First fix pr 167226:

ThunderBolt cannot read sector >= 2^32 or 2^21
with supplied patch.

Second the bigger change, fix RAID operation on ThunderBolt base
card such as physically removing a disk from a RAID and replacing
it.  The current situation is the RAID firmware effectively hangs
waiting for an acknowledgement from the driver.  This is due to
the firmware support of the driver actually accessing the RAID
from under the firmware.  This is an interesting feature that
the FreeBSD driver does not use.  However, when the firmare
detects the driver has attached it then expects the driver will
synchronize LD's with the firmware.  If the driver does not sync.
then the management part of the firmware will hang waiting for
it so a pulled driver will listed as still there.
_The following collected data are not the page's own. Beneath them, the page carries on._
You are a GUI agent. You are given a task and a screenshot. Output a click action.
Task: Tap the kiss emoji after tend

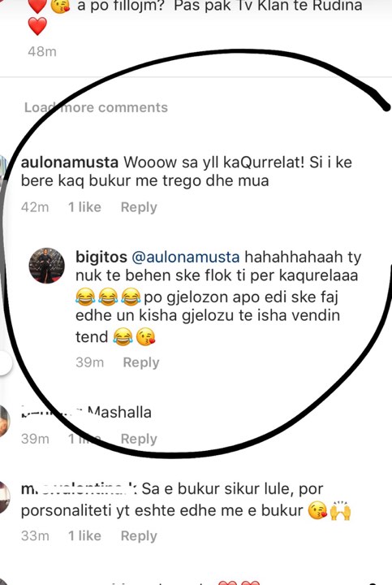[146, 337]
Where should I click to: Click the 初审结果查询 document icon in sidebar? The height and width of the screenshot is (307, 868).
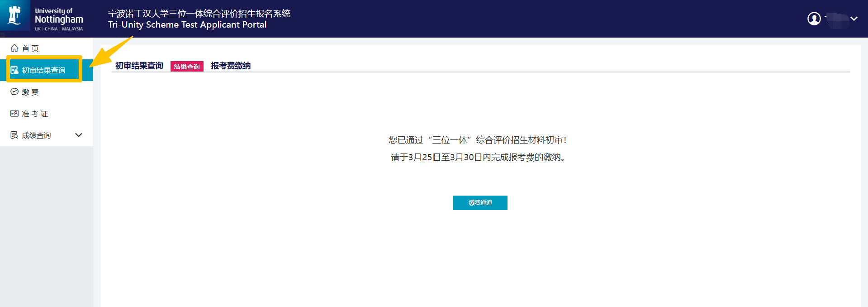pos(14,70)
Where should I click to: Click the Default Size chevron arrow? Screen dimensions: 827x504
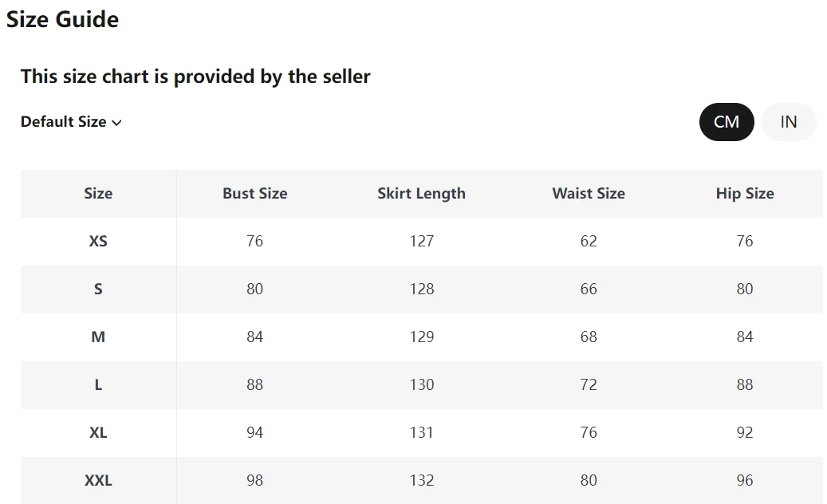point(117,123)
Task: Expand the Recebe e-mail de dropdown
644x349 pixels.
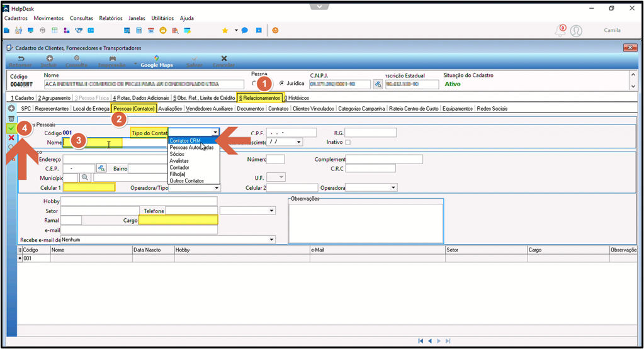Action: click(271, 240)
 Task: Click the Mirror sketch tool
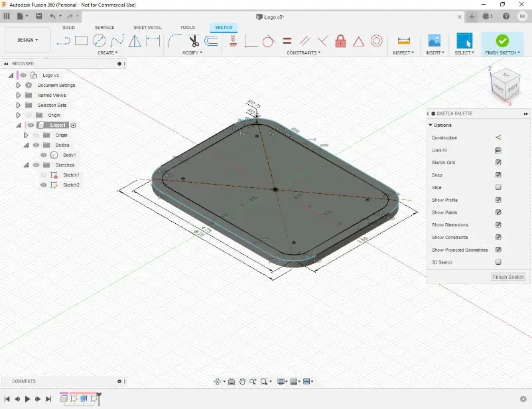[x=135, y=41]
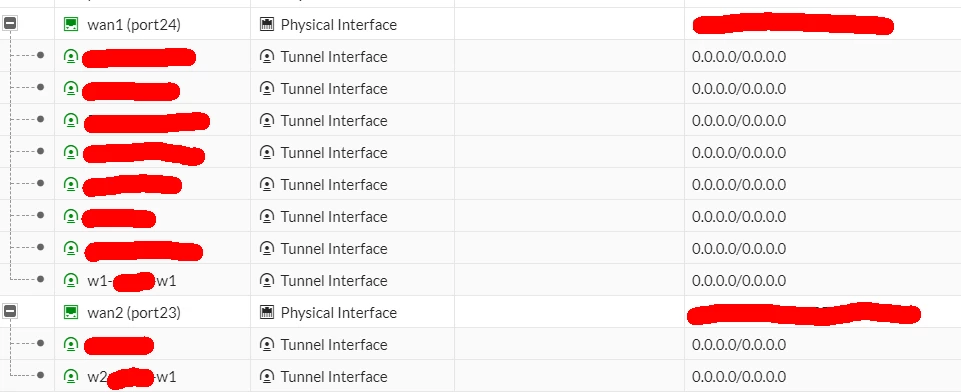This screenshot has width=961, height=392.
Task: Click the Physical Interface label for wan2
Action: (x=338, y=312)
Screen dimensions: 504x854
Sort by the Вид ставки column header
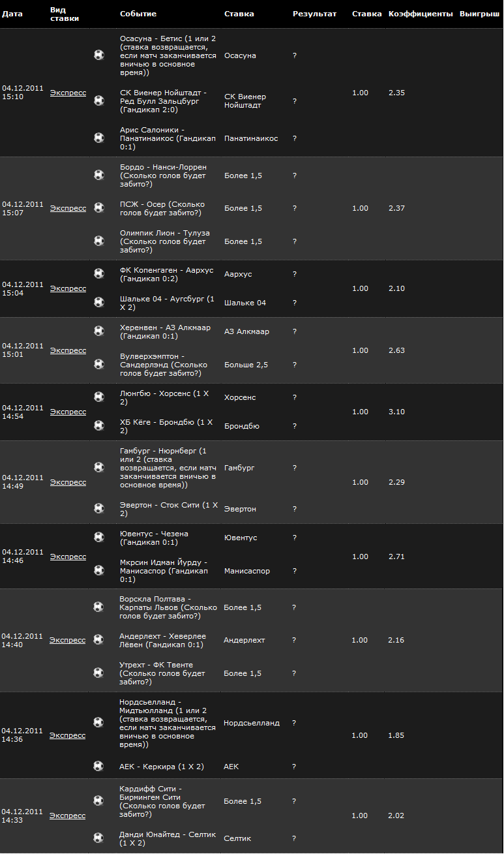point(64,14)
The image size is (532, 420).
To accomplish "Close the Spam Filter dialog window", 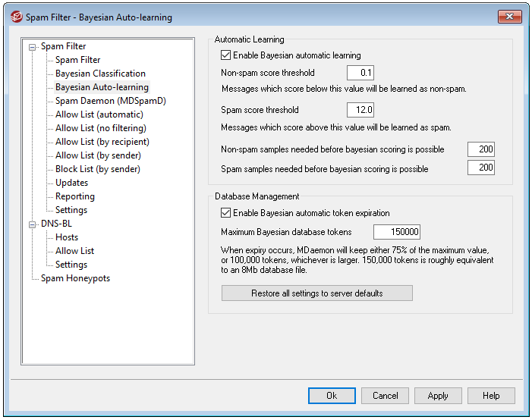I will pyautogui.click(x=510, y=17).
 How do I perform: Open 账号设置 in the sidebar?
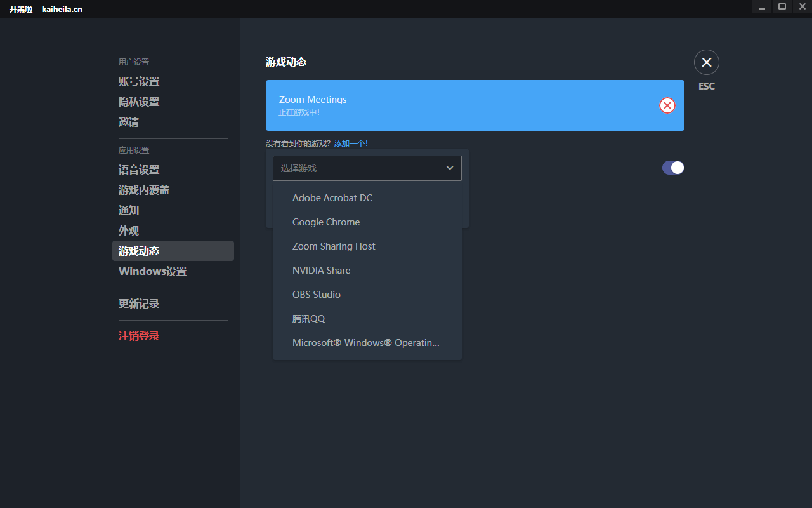(x=139, y=82)
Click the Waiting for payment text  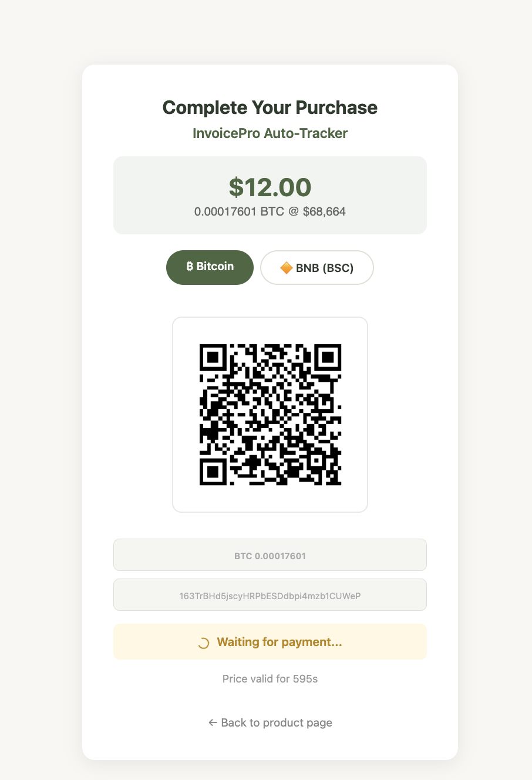[x=280, y=642]
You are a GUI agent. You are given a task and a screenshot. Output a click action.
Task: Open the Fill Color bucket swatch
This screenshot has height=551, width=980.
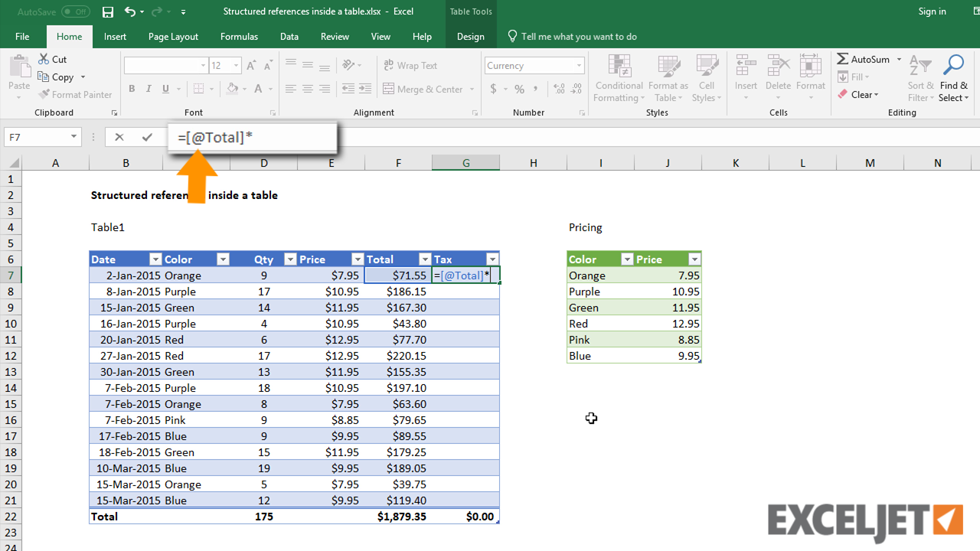(233, 89)
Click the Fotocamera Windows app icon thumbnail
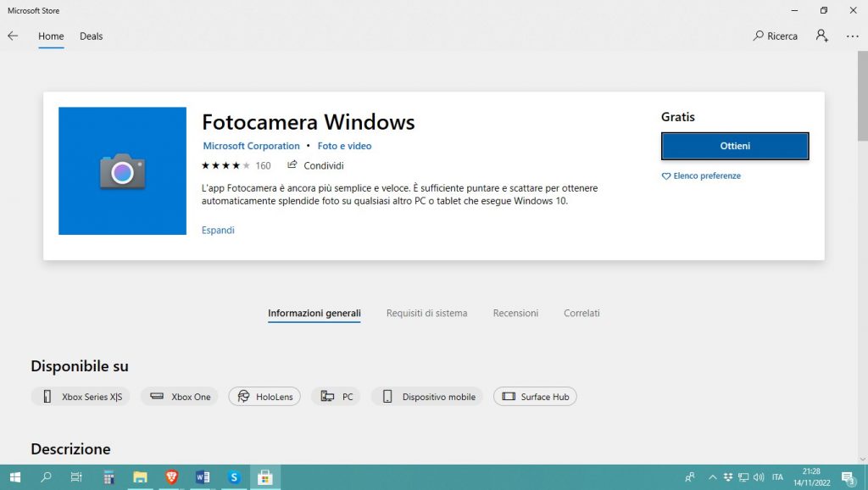 pos(122,170)
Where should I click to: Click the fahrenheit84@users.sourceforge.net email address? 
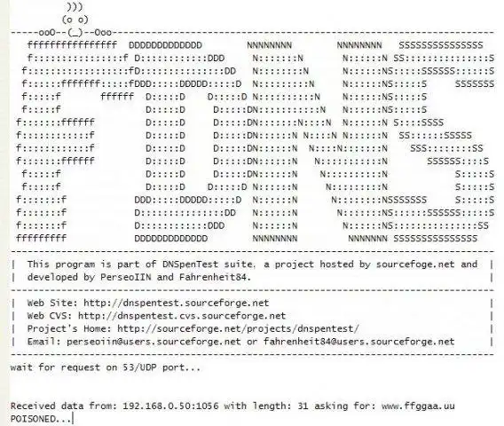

The fix for this problem isn't extremely difficult.  However,
figuring out why some of the code was the way it was and then
redoing it was involved.  Not have a spec. made it harder to
try to figure out.  The existing driver would send a
MFI_DCMD_LD_MAP_GET_INFO command in write mode to acknowledge
a LD state change.  In read mode it gets the RAID map from the
firmware.  The FreeBSD driver doesn't do that currently.  It
could be added in the future with the appropriate structures.
To simplify things, get the current LD state and then build
the MFI_DCMD_LD_MAP_GET_INFO/write command so that it sends
an acknowledgement for each LD.  The map would probably state
which LD's changed so then the driver could probably just
acknowledge the LD's that changed versus all.  This doesn't seem
to be a problem.  When a MFI_DCMD_LD_MAP_GET_INFO/write command
is sent to the firmware, it will complete later when a change
to the LD's happen.  So it is very much like an AEN command
returning when something happened.  When the
MFI_DCMD_LD_MAP_GET_INFO/write command completes, we refire the
sync'ing of the LD state.  This needs to be done in as an event
so that MFI_DCMD_LD_GET_LIST can wait for that command to
complete before issuing the MFI_DCMD_LD_MAP_GET_INFO/write.
The prior code didn't use the call-back function and tried
to intercept the MFI_DCMD_LD_MAP_GET_INFO/write command when
processing an interrupt.  This added a bunch of code complexity
to the interrupt handler.  Using the call-back that is done
for other commands got rid of this need.  So the interrupt
handler is greatly simplified.  It seems that even commands
that shouldn't be acknowledged end up in the interrupt handler.
To deal with this, code was added to check to see if a command
is in the busy queue or not.  This might have contributed to the
interrupt storm happening without MSI enabled on these cards.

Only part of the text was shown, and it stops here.